Clostridium difficile infection (CDI) is the primary cause of hospital-acquired, antibiotic-associated disease both in the United States and throughout the rest of the world.
The burden of CDI on the health care system is mainly caused by the superbug’s resilience. To address this challenge, scientists from Newcastle, Sheffield, and Glasgow Universities partnered with Imperial College and Diamond Light Source have worked to show that this resilience is largely attributable to a chainmail-like, flexible outer layer on the bacteria.
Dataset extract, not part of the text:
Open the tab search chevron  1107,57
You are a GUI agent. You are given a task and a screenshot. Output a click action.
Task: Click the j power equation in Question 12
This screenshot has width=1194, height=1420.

To outline the external structure of C diff, the research team used x-rays and electron crystallography to evaluate the protein structure, which showed that the links of the chainmail are primarily made of the protein SlpA, which is arranged in a pattern that creates its flexible armor.
Most bacteria and archaea have a proteinaceous coat, called the surface or S-layer. Whereas the S-layers of other pathogens have pores of approximately 30-100 Å in diameter, C diff’s array is approximately 10 Å, according to the study.
Prior to this research, a complete, intact, atomic-level rendering of the assembly and anchoring domains had not been created for any major S-layer protein.
The study found that SlpA is post-traditionally cleaved into 2 S-layer proteins, one of which has a high molecular weight and one of which has a low molecular weight. These subunits combine to form the S-layer complex.
C diff’s anchoring domain ties the S-layer to the cell wall and assembly domain to form the 2D paracrystalline array, as opposed to other known S-layer structures, which are the same.
“Surprisingly, we found that the protein forming the outer layer, SlpA, packs very tightly, with very narrow openings that allow very few molecules to enter the cells. S-layer from other bacteria studied so far tend to have wider gaps, allowing bigger molecules to penetrate. This may explain the success of C diff at defending itself against the antibiotics and immune system molecules sent to attack it,” said study author Dr. Paula Salgado, a senior lecturer in Macromolecular Crystallography at Newcastle University.
Treating CDI is difficult, because recurrent infections are common and can lead to death; however, antibiotics can exacerbate the problem. C diff is able to evade antibiotics as a result of antimicrobial resistance, therefore administering antibiotics can eliminate the healthy bacteria in the gut and enable CDI to flourish.
The research team noted that determining the structure of the bacteria will help investigators to create specific drugs that can create holes in the S-layer to enter and kill the bacterium cell.